* **REQUIRED WORK**: Restate exactly the lines below, from the one containing "Given: Click the" through the final line, and leave out the pictures.

* **GIVEN DATA**:

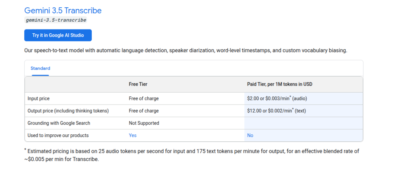This screenshot has height=175, width=396.
Task: Click the Estimated pricing footnote text
Action: click(192, 156)
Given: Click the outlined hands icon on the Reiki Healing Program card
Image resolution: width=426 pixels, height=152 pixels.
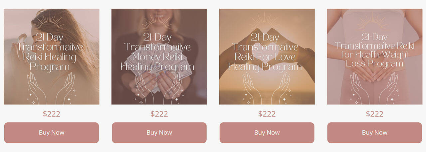Looking at the screenshot, I should (x=51, y=88).
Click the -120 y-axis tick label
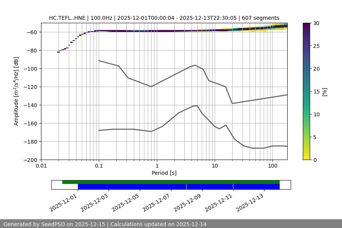342x228 pixels. tap(30, 87)
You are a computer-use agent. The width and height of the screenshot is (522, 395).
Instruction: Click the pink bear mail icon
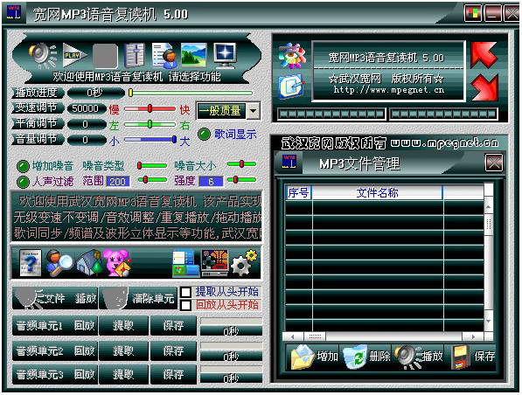pyautogui.click(x=116, y=263)
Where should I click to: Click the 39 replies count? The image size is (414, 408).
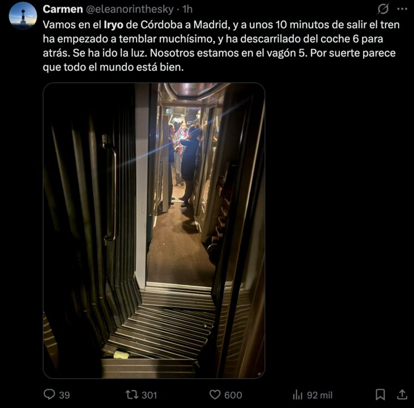pos(65,395)
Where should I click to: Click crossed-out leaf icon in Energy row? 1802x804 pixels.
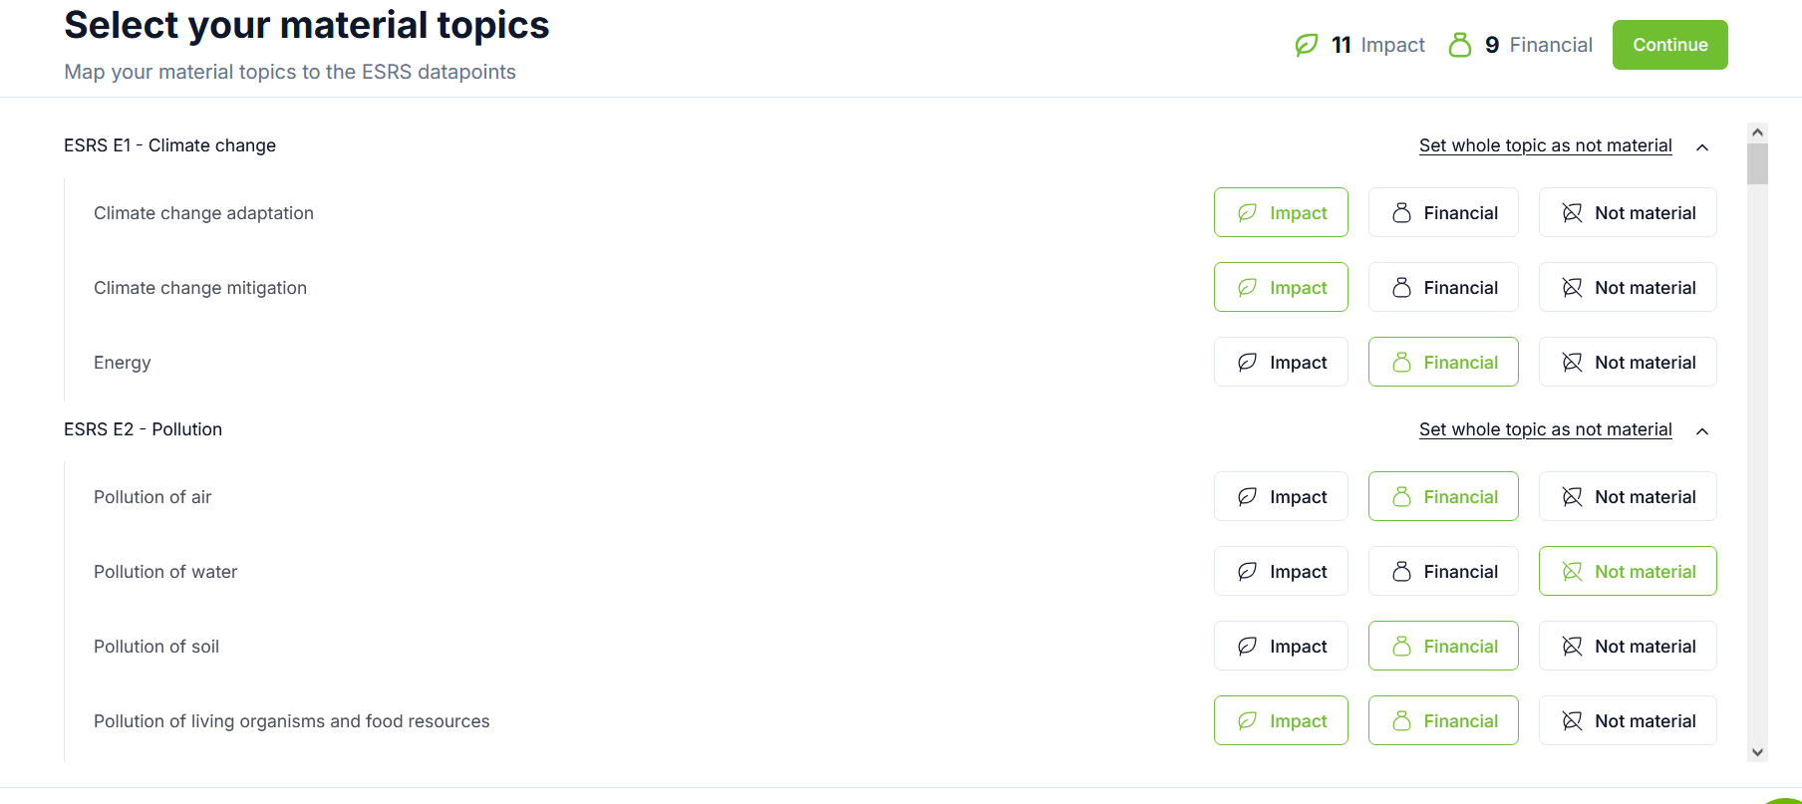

* **REPLY TO THE EXERCISE**:
Given: Click the outlined hands icon on the Reiki Healing Program card
Image resolution: width=426 pixels, height=152 pixels.
Looking at the screenshot, I should (x=51, y=88).
Click the -120 y-axis tick label
342x228 pixels. tap(30, 87)
You are a computer-use agent. The width and height of the screenshot is (522, 395).
Instruction: Click the pink bear mail icon
pyautogui.click(x=116, y=263)
Where should I click to: Click the 39 replies count? The image size is (414, 408).
pos(65,395)
Where should I click to: Click crossed-out leaf icon in Energy row? 1802x804 pixels.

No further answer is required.